No Leblon, estacionamento é também miniusina de energia solar

Placas instaladas captam a energia solar em estacionamento financiado pelo FCO.

Maior estacionamento fotovoltaico de Mato Grosso do Sul (Foto: divulgação)

Quem deixa o carro em uma das vagas cobertas da Chácara Bonança nem imagina que o local na verdade é uma usina solar. Além de garantir sombra e proteção para os veículos, placas fotovoltaicas absorvem a energia no local considerado o maior estacionamento desse tipo em Mato Grosso do Sul, com potência de 97,20 kWp.

A ideia veio do próprio dono do espaço, Douglas Veratti. Ele precisava de um lugar amplo e longe do Centro para montar a estrutura que vai reduzir a conta de luz de outro empreendimento da família, o Hotel Concorde.

“O projeto inicial previa colocar as placas perto do chão, mas eu pensei, por que não fazer um estacionamento embaixo delas?

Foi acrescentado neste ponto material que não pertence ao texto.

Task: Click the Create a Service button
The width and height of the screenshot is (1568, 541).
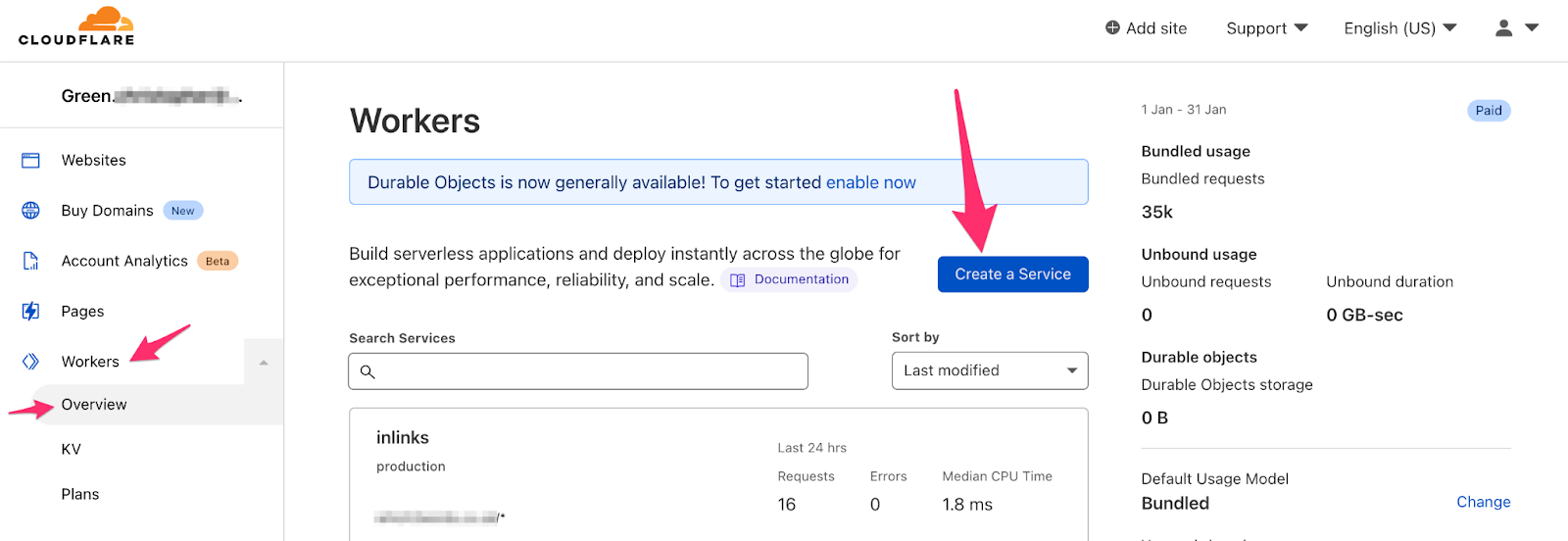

Ficando mais altas, é mais difícil as pessoas mexerem”, contou ao Campo Grande News.

Toda a estrutura foi bancada com recursos do FCO (Fundo Constitucional do Centro-Oeste). “Quis investir em energia solar depois de visitar a Alemanha e ver que ela é pioneira nesse seguimento e não tinha o tanto de sol que temos aqui. Comecei a fazer uns orçamentos e deu certo. Tem vários empresários que estão esperando só a minha conta chegar para ver se tem economia mesmo e montarem suas usinas”, relata.

O prédio do hotel não tem espaço para as placas e fica em um lugar onde outros edifícios fazem sombra, dificultando a captação da radiação. O estacionamento fotovoltaico não é capaz de gerar sozinho toda a energia que o Concorde precisa e por isso Douglas também instalou placas no telhado de um terceiro prédio da família, atualmente alugado para os Correios.

“Todo o sistema custou R$ 970 mil. O financiamento me dá dois anos de carência antes do vencimento da primeira parcela. Pelas contas que fiz, em seis anos e meio eu consigo pagar essa conta”, relata.

A instalação das placas tanto no estacionamento como no prédio foi feita pela empresa Solar Energy.

Hewerton Elias Martins, diretor-presidente da companhia, explica que durante o dia, as placas usam os raios solares para gerar energia. Tudo o que não é consumido naquele momento, é jogado na rede da Energisa e vira uma espécie de bônus, devolvido à noite quando os painéis param de trabalhar.

Esse sistema faz com que as placas não precisem necessariamente ficar no lugar que será alimentado por elas, como fez Douglas.

“As duas usinas vão gerar 24 mil quilovats por mês. O hotel, com isso, vai pagar a taxa mínima da concessionária”, completa.